> _WORK REQUEST 1_
According to the passage on Patan's fire shrine, why does the shrine hold great importance for many people?
> _WORK REQUEST 2_
From the passage on Patan's fire shrine, reproduce the stretch from "Fact of the" through "this to happen?".

> _DOCUMENT TEXT_
··········
There’s a place in Patan, near Kumaripati, where a fire has burned continuously for four-thousand years and more. Sound intriguing, right? However, when you come to know the name of this shrine, you’ll rather say that it is as should be.
Folks in Nepal, as you may well know, are a pretty religious lot, not to say superstitious, and there are many places in Patan where they go to have ailments, big and small, treated by shamans and priests. While the former are apt to use tantric methods, the latter are more focused on the graha dashas (planetary configurations) of their patients. That is not to say that shamans do not do so, too, but there’s much more in their ways of healing methods than the priests’.
Anyway, the shrine with the everlasting fire, that’s also where people go to minimize/combat/turnaround unfavorable graha dashas, which actually can happen to anybody, and at any time. Nevertheless, if you delve deeper into it, you’ll find a lot happening out there in space during certain years/periods, and during eclipses and so forth. The Nepali calendar is a lunar calendar, so anything to do with the waxing and waning of the moon also influences graha dashas.
Fact of the matter is, many people believe that their graha dasha influences their health, career, and fortune. So the fire shrine mentioned above holds great importance for them, since at very little cost, and with not much fanfare, they can have their graha dashas corrected. So, what do they do at the fire shrine for this to happen?
··········
Pixel coordinate grounding data:
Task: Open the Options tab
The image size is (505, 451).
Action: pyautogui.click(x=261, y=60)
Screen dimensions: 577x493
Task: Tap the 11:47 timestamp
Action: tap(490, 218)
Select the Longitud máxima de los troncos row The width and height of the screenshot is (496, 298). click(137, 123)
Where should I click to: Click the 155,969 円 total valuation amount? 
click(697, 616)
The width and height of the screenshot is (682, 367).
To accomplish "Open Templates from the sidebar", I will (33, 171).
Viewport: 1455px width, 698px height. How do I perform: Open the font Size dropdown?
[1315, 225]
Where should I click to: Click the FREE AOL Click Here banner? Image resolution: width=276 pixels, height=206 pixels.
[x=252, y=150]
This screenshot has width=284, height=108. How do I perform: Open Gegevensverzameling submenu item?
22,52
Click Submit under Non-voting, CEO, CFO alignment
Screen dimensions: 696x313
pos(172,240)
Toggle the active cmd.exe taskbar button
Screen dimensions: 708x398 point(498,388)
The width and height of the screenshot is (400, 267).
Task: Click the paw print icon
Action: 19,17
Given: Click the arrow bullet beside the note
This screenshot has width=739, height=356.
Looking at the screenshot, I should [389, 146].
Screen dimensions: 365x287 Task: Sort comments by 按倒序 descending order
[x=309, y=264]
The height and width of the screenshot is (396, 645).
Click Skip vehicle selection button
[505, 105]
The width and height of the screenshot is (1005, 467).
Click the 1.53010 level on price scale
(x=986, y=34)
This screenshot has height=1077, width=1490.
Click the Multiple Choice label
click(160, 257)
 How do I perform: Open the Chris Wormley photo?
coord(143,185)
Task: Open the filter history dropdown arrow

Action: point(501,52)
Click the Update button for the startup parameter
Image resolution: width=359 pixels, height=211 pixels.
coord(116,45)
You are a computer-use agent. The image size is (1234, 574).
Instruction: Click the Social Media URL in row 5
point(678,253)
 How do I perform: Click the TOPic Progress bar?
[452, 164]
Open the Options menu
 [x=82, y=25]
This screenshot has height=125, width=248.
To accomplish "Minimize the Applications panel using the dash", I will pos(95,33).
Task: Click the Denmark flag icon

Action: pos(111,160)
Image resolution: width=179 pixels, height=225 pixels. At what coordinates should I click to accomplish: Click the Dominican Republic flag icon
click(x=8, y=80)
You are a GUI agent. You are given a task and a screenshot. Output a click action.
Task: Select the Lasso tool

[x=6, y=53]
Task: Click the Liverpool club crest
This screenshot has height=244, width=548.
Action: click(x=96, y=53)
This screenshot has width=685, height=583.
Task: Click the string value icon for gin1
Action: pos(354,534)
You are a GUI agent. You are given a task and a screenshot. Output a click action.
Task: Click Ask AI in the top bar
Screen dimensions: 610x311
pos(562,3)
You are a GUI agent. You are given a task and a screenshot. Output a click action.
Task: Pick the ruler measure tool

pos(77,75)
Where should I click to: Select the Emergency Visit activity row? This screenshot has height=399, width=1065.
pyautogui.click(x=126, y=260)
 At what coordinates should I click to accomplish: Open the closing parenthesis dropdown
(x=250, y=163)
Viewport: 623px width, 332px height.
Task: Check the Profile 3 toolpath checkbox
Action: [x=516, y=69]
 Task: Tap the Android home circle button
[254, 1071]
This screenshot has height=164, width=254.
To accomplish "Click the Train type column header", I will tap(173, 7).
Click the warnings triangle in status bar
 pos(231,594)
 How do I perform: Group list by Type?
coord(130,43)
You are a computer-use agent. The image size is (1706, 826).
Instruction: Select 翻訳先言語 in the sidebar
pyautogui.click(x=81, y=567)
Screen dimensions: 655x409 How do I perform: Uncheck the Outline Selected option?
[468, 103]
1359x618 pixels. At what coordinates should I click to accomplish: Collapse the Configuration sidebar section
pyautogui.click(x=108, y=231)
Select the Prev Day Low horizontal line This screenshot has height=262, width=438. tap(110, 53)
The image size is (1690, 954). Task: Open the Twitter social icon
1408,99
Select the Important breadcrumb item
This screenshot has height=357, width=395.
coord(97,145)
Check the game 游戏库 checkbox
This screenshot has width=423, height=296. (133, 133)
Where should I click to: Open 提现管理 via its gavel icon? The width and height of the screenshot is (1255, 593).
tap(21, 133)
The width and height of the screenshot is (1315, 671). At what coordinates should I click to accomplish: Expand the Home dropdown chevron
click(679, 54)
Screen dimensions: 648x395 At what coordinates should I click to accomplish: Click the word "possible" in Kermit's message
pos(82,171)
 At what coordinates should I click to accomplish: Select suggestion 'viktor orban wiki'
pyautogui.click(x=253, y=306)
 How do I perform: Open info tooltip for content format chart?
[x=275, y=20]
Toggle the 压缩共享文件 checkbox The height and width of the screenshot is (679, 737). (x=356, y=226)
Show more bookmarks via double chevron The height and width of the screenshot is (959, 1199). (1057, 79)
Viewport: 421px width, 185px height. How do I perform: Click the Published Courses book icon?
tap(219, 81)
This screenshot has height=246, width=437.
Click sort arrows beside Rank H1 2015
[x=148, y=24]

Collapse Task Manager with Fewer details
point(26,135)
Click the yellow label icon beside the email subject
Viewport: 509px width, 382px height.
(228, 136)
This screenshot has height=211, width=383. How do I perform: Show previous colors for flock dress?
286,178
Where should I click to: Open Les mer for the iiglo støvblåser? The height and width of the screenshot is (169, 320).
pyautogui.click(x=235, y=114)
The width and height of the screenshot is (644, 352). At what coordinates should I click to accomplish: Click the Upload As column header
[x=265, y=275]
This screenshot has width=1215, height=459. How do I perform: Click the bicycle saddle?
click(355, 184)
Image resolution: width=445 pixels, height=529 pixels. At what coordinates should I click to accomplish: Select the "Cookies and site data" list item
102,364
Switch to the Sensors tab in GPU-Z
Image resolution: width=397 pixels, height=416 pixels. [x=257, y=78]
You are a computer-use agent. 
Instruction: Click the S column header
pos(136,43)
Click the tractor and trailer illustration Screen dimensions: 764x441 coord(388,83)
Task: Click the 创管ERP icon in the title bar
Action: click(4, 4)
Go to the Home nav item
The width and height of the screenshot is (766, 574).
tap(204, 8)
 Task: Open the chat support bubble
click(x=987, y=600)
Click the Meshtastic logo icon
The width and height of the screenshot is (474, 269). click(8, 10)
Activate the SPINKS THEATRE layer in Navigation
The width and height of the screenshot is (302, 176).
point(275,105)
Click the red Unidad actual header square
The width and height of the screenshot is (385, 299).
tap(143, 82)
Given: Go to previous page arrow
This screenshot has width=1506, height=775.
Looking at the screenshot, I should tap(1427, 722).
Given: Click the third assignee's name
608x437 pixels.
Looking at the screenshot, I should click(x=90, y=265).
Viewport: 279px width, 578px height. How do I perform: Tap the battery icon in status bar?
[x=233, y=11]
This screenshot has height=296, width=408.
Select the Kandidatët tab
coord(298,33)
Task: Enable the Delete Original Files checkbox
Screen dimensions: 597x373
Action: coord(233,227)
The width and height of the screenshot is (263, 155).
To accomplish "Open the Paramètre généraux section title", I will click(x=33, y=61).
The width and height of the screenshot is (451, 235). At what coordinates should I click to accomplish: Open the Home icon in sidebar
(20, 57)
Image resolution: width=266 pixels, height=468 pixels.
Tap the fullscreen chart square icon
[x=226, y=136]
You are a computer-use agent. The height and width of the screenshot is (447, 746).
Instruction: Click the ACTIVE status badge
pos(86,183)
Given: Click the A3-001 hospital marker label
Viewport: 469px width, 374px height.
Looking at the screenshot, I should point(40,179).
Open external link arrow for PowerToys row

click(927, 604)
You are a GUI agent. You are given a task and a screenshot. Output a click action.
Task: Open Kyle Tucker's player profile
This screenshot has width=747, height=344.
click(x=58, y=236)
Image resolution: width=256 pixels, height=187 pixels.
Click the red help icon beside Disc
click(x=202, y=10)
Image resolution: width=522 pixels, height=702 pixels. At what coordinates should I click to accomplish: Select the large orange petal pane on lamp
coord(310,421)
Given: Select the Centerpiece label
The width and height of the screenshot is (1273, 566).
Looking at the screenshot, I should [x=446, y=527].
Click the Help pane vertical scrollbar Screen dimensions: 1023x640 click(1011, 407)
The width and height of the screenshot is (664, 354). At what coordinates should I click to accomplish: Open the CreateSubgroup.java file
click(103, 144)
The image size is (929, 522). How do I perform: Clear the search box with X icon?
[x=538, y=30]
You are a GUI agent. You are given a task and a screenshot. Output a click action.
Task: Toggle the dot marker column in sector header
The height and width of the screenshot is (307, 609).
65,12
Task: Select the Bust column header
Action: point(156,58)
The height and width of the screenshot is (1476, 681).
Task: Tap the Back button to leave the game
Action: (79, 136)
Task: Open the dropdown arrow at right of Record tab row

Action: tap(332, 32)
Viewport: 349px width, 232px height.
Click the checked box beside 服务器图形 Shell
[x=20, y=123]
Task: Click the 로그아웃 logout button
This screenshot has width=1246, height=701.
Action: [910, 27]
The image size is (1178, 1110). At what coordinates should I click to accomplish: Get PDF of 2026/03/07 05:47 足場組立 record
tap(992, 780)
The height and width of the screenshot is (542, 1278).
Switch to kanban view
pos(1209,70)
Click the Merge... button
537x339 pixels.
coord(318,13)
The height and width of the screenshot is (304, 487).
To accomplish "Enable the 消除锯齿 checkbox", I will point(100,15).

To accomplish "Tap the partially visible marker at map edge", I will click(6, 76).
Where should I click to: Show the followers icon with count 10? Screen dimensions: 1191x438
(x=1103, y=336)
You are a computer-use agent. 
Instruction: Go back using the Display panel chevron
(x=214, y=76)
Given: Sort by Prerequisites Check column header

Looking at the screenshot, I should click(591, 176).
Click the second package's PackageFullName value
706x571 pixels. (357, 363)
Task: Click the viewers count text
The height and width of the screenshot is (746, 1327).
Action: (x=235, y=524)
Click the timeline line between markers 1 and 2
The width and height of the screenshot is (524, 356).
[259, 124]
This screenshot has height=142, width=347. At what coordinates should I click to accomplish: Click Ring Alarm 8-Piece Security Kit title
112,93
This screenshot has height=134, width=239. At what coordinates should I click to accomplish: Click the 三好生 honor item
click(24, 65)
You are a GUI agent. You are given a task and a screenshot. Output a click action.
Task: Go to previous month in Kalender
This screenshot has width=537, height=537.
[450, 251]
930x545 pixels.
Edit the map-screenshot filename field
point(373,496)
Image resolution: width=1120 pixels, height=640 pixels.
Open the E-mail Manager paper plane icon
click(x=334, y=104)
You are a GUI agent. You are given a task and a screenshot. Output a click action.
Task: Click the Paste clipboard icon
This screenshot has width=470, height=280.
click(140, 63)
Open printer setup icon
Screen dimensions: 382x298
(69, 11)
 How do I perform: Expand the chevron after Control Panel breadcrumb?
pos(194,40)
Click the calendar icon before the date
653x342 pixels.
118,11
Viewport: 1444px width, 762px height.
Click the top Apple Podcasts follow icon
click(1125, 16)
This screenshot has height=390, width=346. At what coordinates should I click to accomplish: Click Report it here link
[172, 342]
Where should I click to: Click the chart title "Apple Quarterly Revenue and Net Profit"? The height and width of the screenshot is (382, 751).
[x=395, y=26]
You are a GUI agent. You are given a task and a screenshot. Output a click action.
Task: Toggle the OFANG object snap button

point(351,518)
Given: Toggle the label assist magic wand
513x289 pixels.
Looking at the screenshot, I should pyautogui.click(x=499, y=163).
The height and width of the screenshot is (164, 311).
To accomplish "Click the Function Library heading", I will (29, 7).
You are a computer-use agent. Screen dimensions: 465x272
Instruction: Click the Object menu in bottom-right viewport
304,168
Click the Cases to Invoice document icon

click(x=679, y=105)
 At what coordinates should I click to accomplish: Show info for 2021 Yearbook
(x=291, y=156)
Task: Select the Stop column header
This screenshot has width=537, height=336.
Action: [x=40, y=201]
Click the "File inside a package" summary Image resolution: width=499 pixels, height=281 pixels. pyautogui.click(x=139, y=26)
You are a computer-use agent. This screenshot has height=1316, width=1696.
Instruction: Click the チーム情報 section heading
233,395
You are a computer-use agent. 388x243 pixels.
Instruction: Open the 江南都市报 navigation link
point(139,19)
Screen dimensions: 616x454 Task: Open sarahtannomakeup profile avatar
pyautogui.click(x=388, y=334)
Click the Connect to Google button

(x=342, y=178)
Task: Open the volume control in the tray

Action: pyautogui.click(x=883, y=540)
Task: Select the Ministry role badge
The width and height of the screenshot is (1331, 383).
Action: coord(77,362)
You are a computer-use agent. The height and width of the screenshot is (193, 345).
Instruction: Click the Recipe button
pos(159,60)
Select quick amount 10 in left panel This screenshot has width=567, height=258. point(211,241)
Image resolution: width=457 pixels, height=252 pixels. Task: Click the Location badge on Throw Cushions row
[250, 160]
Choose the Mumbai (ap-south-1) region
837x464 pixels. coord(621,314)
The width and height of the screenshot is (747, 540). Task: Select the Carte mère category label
··········
> _WRITTEN REPLY 1_
Many people believe that their graha dasha influences their health, career, and fortune. At the fire shrine, they can have their graha dashas corrected at very little cost and without much fanfare.

> _WRITTEN REPLY 2_
Fact of the matter is, many people believe that their graha dasha influences their health, career, and fortune. So the fire shrine mentioned above holds great importance for them, since at very little cost, and with not much fanfare, they can have their graha dashas corrected. So, what do they do at the fire shrine for this to happen?